:: TASK REQUIREMENTS ::
Below are some entries. Reproduce them word for word.

:: DATA ::

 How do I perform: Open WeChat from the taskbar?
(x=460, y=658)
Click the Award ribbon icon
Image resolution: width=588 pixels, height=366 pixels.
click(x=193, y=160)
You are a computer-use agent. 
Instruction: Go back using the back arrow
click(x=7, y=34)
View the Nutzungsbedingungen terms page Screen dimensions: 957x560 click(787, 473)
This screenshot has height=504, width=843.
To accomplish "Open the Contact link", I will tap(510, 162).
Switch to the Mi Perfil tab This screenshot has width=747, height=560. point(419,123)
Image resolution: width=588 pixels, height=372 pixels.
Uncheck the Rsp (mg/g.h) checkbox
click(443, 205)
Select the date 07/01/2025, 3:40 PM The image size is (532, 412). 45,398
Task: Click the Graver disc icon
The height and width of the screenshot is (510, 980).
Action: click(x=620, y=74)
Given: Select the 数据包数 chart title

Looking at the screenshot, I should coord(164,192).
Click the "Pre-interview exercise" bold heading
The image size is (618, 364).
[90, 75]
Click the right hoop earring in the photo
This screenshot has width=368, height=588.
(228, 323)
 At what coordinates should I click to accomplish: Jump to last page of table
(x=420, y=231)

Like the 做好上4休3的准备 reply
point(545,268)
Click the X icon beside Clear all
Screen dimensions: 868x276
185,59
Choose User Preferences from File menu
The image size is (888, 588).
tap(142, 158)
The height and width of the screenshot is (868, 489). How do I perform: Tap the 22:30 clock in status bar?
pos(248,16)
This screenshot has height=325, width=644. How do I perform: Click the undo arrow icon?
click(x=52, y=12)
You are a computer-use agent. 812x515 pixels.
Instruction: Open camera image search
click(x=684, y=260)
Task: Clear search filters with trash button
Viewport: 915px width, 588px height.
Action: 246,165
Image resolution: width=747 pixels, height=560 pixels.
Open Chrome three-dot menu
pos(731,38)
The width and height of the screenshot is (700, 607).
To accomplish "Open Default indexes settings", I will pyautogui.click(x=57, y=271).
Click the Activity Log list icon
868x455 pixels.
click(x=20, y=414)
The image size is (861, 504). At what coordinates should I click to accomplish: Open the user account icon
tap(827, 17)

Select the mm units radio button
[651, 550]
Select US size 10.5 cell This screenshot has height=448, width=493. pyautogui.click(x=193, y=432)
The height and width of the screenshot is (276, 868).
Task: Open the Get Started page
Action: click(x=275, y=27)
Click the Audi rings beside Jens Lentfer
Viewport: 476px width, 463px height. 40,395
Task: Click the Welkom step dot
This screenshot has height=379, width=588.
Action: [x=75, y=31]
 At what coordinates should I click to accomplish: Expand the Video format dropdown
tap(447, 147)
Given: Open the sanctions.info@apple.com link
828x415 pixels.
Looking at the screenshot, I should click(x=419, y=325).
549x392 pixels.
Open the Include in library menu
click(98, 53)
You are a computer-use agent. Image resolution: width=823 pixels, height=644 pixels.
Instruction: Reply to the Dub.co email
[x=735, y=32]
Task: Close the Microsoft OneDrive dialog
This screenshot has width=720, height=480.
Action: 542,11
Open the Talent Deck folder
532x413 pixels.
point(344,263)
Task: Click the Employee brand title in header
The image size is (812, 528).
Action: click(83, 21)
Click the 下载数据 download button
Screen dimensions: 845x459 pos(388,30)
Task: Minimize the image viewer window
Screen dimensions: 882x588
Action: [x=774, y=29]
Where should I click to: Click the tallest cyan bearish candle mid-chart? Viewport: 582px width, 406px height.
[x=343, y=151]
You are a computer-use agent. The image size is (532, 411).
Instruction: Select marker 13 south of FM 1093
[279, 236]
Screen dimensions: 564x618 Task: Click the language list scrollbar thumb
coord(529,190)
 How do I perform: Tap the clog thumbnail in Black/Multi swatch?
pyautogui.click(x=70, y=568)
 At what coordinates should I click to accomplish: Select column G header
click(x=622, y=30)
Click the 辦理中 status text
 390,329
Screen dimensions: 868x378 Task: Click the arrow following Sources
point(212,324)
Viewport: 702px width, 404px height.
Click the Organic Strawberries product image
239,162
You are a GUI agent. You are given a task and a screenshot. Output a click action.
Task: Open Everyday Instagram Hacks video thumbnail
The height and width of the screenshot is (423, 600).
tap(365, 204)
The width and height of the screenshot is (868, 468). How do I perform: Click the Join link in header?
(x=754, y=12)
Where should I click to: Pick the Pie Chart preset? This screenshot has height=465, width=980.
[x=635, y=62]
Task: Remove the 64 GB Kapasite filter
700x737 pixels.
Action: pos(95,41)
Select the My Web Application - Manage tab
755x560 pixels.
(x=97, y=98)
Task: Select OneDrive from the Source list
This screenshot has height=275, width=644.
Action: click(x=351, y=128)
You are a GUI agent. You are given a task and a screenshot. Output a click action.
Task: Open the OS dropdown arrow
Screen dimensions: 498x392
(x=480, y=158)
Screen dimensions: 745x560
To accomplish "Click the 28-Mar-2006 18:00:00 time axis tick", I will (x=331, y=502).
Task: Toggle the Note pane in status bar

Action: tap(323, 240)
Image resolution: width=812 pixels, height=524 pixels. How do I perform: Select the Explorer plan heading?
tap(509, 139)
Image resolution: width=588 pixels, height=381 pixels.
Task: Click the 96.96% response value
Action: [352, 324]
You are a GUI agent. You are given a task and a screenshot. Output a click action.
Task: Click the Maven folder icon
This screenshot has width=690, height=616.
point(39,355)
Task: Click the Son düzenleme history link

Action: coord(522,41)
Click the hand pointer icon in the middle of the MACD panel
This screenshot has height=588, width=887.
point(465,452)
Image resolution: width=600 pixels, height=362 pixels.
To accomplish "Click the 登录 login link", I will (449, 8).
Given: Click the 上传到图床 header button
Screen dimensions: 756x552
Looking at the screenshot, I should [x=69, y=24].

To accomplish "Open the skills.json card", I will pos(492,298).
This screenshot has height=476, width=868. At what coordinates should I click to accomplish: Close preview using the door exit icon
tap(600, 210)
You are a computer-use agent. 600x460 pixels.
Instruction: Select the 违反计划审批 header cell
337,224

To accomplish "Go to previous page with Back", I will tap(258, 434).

:: RESPONSE BELOW ::
 How do I perform: Open WeChat from the taskbar?
(x=460, y=658)
Click the Award ribbon icon
Image resolution: width=588 pixels, height=366 pixels.
click(x=193, y=160)
You are a computer-use agent. 
Instruction: Go back using the back arrow
click(x=7, y=34)
View the Nutzungsbedingungen terms page Screen dimensions: 957x560 click(787, 473)
This screenshot has height=504, width=843.
To accomplish "Open the Contact link", I will tap(510, 162).
Switch to the Mi Perfil tab This screenshot has width=747, height=560. point(419,123)
Image resolution: width=588 pixels, height=372 pixels.
Uncheck the Rsp (mg/g.h) checkbox
click(443, 205)
Select the date 07/01/2025, 3:40 PM The image size is (532, 412). 45,398
Task: Click the Graver disc icon
The height and width of the screenshot is (510, 980).
Action: click(x=620, y=74)
Given: Select the 数据包数 chart title

Looking at the screenshot, I should coord(164,192).
Click the "Pre-interview exercise" bold heading
The image size is (618, 364).
[90, 75]
Click the right hoop earring in the photo
This screenshot has width=368, height=588.
(228, 323)
 At what coordinates should I click to accomplish: Jump to last page of table
(x=420, y=231)

Like the 做好上4休3的准备 reply
point(545,268)
Click the X icon beside Clear all
Screen dimensions: 868x276
185,59
Choose User Preferences from File menu
The image size is (888, 588).
tap(142, 158)
The height and width of the screenshot is (868, 489). How do I perform: Tap the 22:30 clock in status bar?
pos(248,16)
This screenshot has height=325, width=644. How do I perform: Click the undo arrow icon?
click(x=52, y=12)
You are a computer-use agent. 812x515 pixels.
Instruction: Open camera image search
click(x=684, y=260)
Task: Clear search filters with trash button
Viewport: 915px width, 588px height.
Action: 246,165
Image resolution: width=747 pixels, height=560 pixels.
Open Chrome three-dot menu
pos(731,38)
The width and height of the screenshot is (700, 607).
To accomplish "Open Default indexes settings", I will pyautogui.click(x=57, y=271).
Click the Activity Log list icon
868x455 pixels.
click(x=20, y=414)
The image size is (861, 504). At what coordinates should I click to accomplish: Open the user account icon
tap(827, 17)

Select the mm units radio button
[651, 550]
Select US size 10.5 cell This screenshot has height=448, width=493. pyautogui.click(x=193, y=432)
The height and width of the screenshot is (276, 868).
Task: Open the Get Started page
Action: click(x=275, y=27)
Click the Audi rings beside Jens Lentfer
Viewport: 476px width, 463px height. 40,395
Task: Click the Welkom step dot
This screenshot has height=379, width=588.
Action: [x=75, y=31]
 At what coordinates should I click to accomplish: Expand the Video format dropdown
tap(447, 147)
Given: Open the sanctions.info@apple.com link
828x415 pixels.
Looking at the screenshot, I should click(x=419, y=325).
549x392 pixels.
Open the Include in library menu
click(98, 53)
You are a computer-use agent. Image resolution: width=823 pixels, height=644 pixels.
Instruction: Reply to the Dub.co email
[x=735, y=32]
Task: Close the Microsoft OneDrive dialog
This screenshot has width=720, height=480.
Action: 542,11
Open the Talent Deck folder
532x413 pixels.
point(344,263)
Task: Click the Employee brand title in header
The image size is (812, 528).
Action: click(83, 21)
Click the 下载数据 download button
Screen dimensions: 845x459 pos(388,30)
Task: Minimize the image viewer window
Screen dimensions: 882x588
Action: [x=774, y=29]
Where should I click to: Click the tallest cyan bearish candle mid-chart? Viewport: 582px width, 406px height.
[x=343, y=151]
You are a computer-use agent. The image size is (532, 411).
Instruction: Select marker 13 south of FM 1093
[279, 236]
Screen dimensions: 564x618 Task: Click the language list scrollbar thumb
coord(529,190)
 How do I perform: Tap the clog thumbnail in Black/Multi swatch?
pyautogui.click(x=70, y=568)
 At what coordinates should I click to accomplish: Select column G header
click(x=622, y=30)
Click the 辦理中 status text
 390,329
Screen dimensions: 868x378 Task: Click the arrow following Sources
point(212,324)
Viewport: 702px width, 404px height.
Click the Organic Strawberries product image
239,162
You are a GUI agent. You are given a task and a screenshot. Output a click action.
Task: Open Everyday Instagram Hacks video thumbnail
The height and width of the screenshot is (423, 600).
tap(365, 204)
The width and height of the screenshot is (868, 468). How do I perform: Click the Join link in header?
(x=754, y=12)
Where should I click to: Pick the Pie Chart preset? This screenshot has height=465, width=980.
[x=635, y=62]
Task: Remove the 64 GB Kapasite filter
700x737 pixels.
Action: pos(95,41)
Select the My Web Application - Manage tab
755x560 pixels.
(x=97, y=98)
Task: Select OneDrive from the Source list
This screenshot has height=275, width=644.
Action: click(x=351, y=128)
You are a GUI agent. You are given a task and a screenshot. Output a click action.
Task: Open the OS dropdown arrow
Screen dimensions: 498x392
(x=480, y=158)
Screen dimensions: 745x560
To accomplish "Click the 28-Mar-2006 18:00:00 time axis tick", I will (x=331, y=502).
Task: Toggle the Note pane in status bar

Action: tap(323, 240)
Image resolution: width=812 pixels, height=524 pixels. How do I perform: Select the Explorer plan heading?
tap(509, 139)
Image resolution: width=588 pixels, height=381 pixels.
Task: Click the 96.96% response value
Action: [352, 324]
You are a GUI agent. You are given a task and a screenshot. Output a click action.
Task: Click the Maven folder icon
This screenshot has width=690, height=616.
point(39,355)
Task: Click the Son düzenleme history link

Action: coord(522,41)
Click the hand pointer icon in the middle of the MACD panel
This screenshot has height=588, width=887.
point(465,452)
Image resolution: width=600 pixels, height=362 pixels.
To accomplish "Click the 登录 login link", I will (449, 8).
Given: Click the 上传到图床 header button
Screen dimensions: 756x552
Looking at the screenshot, I should [x=69, y=24].

To accomplish "Open the skills.json card", I will pos(492,298).
This screenshot has height=476, width=868. At what coordinates should I click to accomplish: Close preview using the door exit icon
tap(600, 210)
You are a computer-use agent. 600x460 pixels.
Instruction: Select the 违反计划审批 header cell
337,224

To accomplish "Go to previous page with Back", I will tap(258, 434).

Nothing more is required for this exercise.